@blmatmac students spearhead anti-racist action at Macalester

On+May+31%2C+2020%2C+peaceful+protests+against+the+Minneapolis+police+killing+of+George+Floyd+continued+as+more+than+a+thousand+protesters+marched+along+I-94+and+University+Ave+in+Saint+Paul.+Photos+by+Kori+Suzuki+%2721.

On May 31, 2020, peaceful protests against the Minneapolis police killing of George Floyd continued as more than a thousand protesters marched along I-94 and University Ave in Saint Paul. Photos by Kori Suzuki '21.

Lindsay Weber, Editor-in-Chief

On Friday, May 30, the Instagram account @blmatmac uploaded its first post. The caption declared that the page will be “dedicated to resources [and] support for black Macalester students as well as and information and updates for anti-racist allies.”

In the five days since then, the page racked up more than 1000 followers. The account has become a hub of resources for all Mac students participating in anti-racist action and protest sparked by the murder of George Floyd by former Minneapolis police officer Derek Chauvin on Monday, May 25.

The page is auxiliary to Black Liberation Affairs Committee (BLAC), a black student organization at Macalester. 

 “A lot of us, specifically black students, were really, really overwhelmed,” @blmatmac administrator Fatiya Kedir ’21 said. “First, we just wanted to connect with each other… but we also saw that there were a lot of resources and information [on anti-racist action] all over… and we wanted something to reflect that in one place.”

Although five students hold the password to the account, the posts are vetted by a large group of black students and allies. The account is a collaborative, fluid endeavor, and the page’s administrators want to keep it that way.

“We have people who are rising sophomores all the way up to graduates contributing to the page, and alumni who are contributing to the page,” @blmatmac administrator Kubunya Karubiu ’22 said. 

“A lot of the stuff we put out through the page are brought to us by community members who send us direct messages, or message us personally, and provide us resources that they think would be beneficial for the collective community.”

Adminisrators have used the page to coordinate rides to protests, provide financial assistance to protesting students and share educational resources and information related to anti-racist activism. 

The outpouring of support for the page has been “awe-inspiring,” according to Karubiu.

“I don’t think there’s been a day where I haven’t had some new person or multiple new people contact me or contact the page asking to get involved.” Karubiu said. “People haven’t missed a step.”

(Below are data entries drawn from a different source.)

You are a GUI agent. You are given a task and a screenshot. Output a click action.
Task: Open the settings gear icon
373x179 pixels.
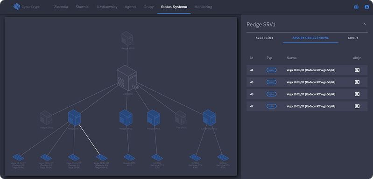coord(356,7)
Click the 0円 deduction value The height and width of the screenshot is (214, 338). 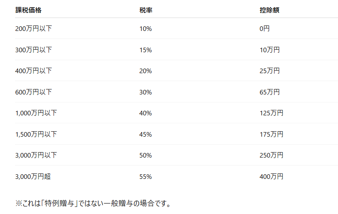[264, 28]
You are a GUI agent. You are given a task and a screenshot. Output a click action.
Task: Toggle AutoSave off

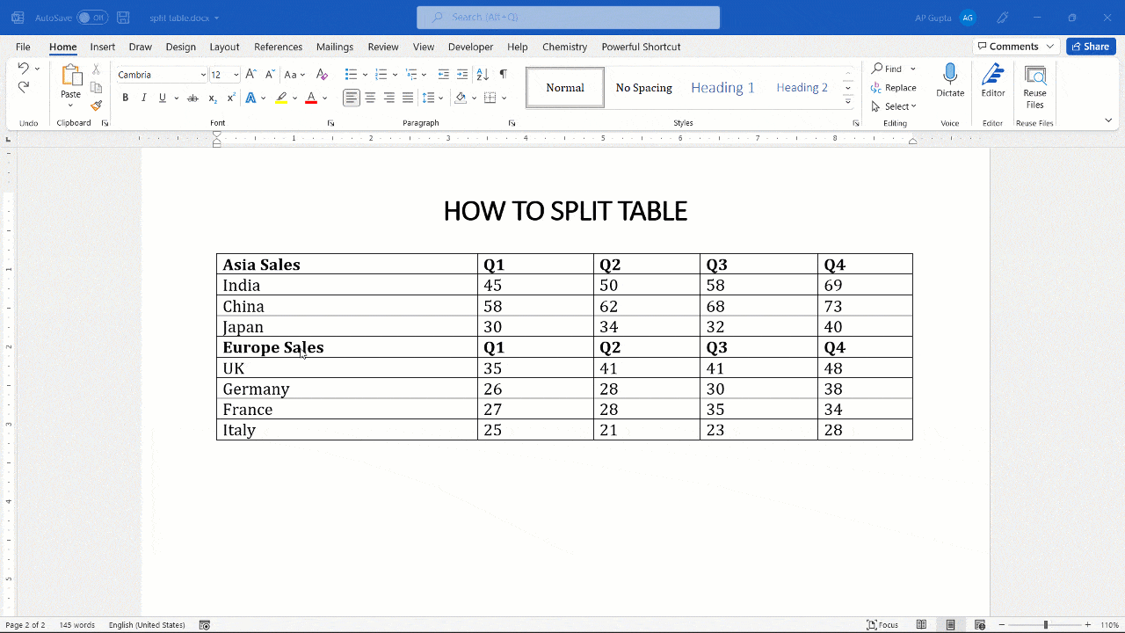click(x=94, y=17)
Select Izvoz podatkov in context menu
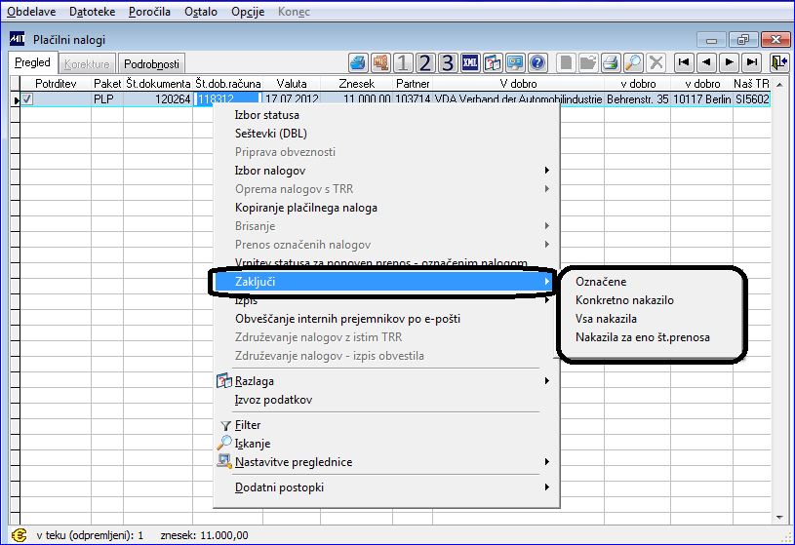The height and width of the screenshot is (545, 795). click(273, 400)
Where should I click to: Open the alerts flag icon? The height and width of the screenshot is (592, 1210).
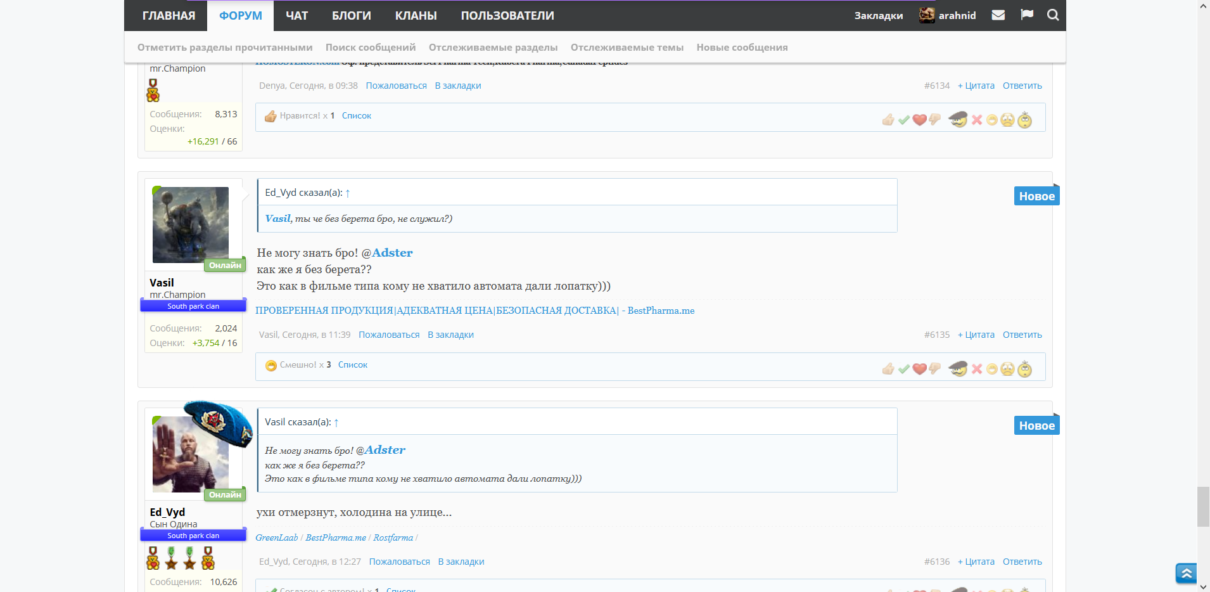pos(1027,15)
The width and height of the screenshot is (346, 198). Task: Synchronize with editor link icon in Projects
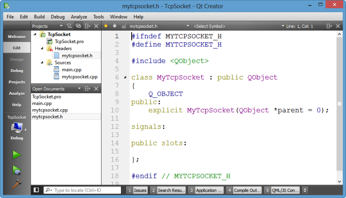tap(78, 26)
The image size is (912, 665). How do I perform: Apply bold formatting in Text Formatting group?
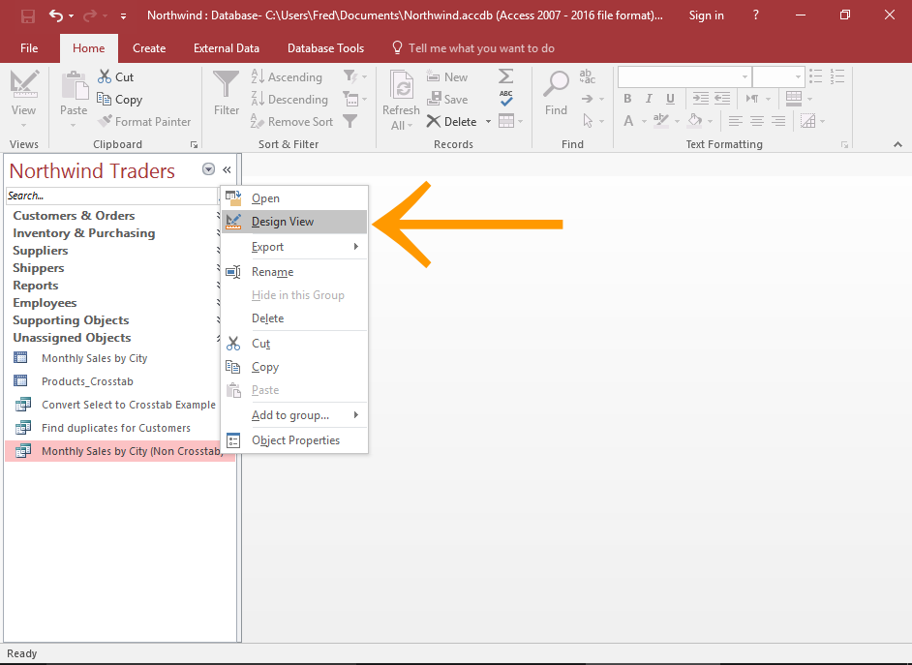626,98
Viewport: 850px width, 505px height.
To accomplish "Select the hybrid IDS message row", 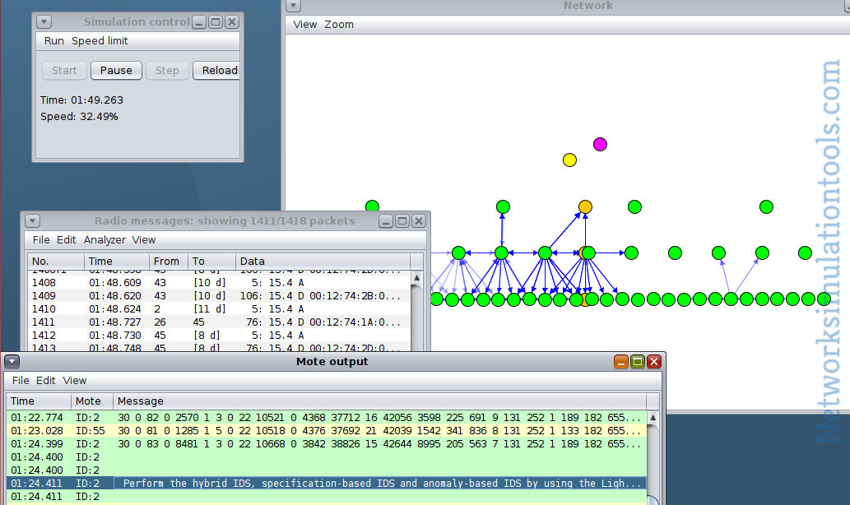I will tap(327, 484).
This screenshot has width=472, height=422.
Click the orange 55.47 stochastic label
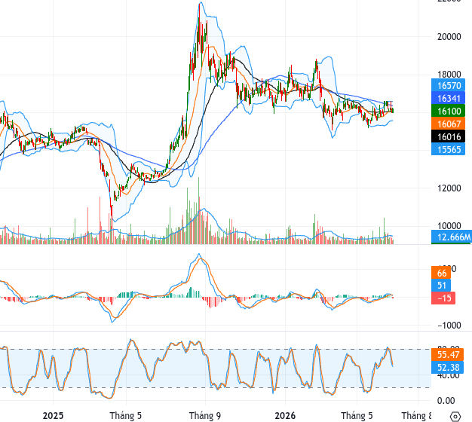pos(448,355)
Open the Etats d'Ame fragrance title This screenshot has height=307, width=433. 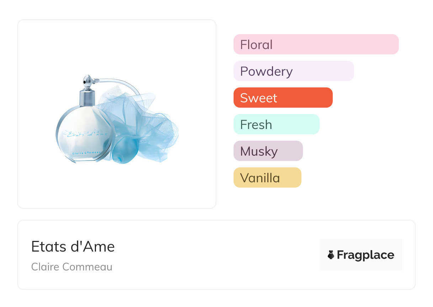[73, 246]
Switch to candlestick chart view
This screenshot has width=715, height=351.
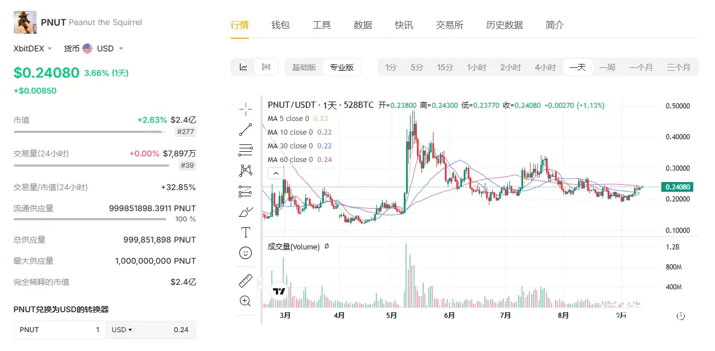266,67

The account will continue to be an anti-racist resource beyond the scope of the current protests. Throughout the summer and into next year, administrators say they are committed to challenging racism and anti-blackness at Macalester.

“We do not want to just be a trend,” @blmatmac administrator Juan Diaz ‘22 said. “There’s definitely a lot more that can be done, and I think there’s a lot more Macalester can do.”  

“We want to make sure that we are being part of the community, not just a private school on Grand where people in the community are like “what is Macalester about?”

Some of these students have called on Macalester’s administration to answer that question.

On June 1, President Suzanne Rivera’s first day leading the college, BLAC members posted an open letter to Macalester’s senior administration on Instagram, calling on them to take stronger anti-racist action. @blmatmac reposted the letter, which was co-signed by several other student orgs and identity collectives for students of color.

“Being anti-racist is how to show us love,” the letter reads. “Your students are on the frontlines right now in every city fighting for our own lives.

“When we look at the Macalester website or the Macalester Instagram we should see resources to help us, we should see the school sponsoring bail funds, and the school denouncing the presence of the National Guard and the racist curfew.”

Rivera posted a public response that same day on Macalester College’s official Instagram.

“I welcome direct communication from students and I am so glad you feel you can reach out to me about your needs and concerns,” Rivera’s response read.

Rivera praised the students’ calls for accountability and justice, and invited students to an open discussion about Macalester’s role in anti-racist action on Tuesday, June 2. 

Neither Rivera nor the letters’ authors responded to questions from The Mac Weekly on the nature of their conversation by the time of publication. However, the college appears to have taken up some of the students’ requests.

On June 2, the Civic Engagement Center published a page of resources for anti-racist activism in the Twin Cities on its website. The list was the first submission on the Mac Daily newsletter, and was promoted on Macalester College’s official Instagram. Macalester also announced that the Macalester reunion has been suspended in light of recent events.

Just as @blmatmac admins have called on Macalester to commit themselves to anti-racist action, they hope that Macalester students will do the same.

 “My desire is that everyone looks within themselves, figures out what their maximum is, what’s the most they can do right now, and then tries to do that,” Karubiu said.

“And if everyone were doing their personal maximum, whatever form or shape that takes, then I think that what is happening right now will be of actual consequence.”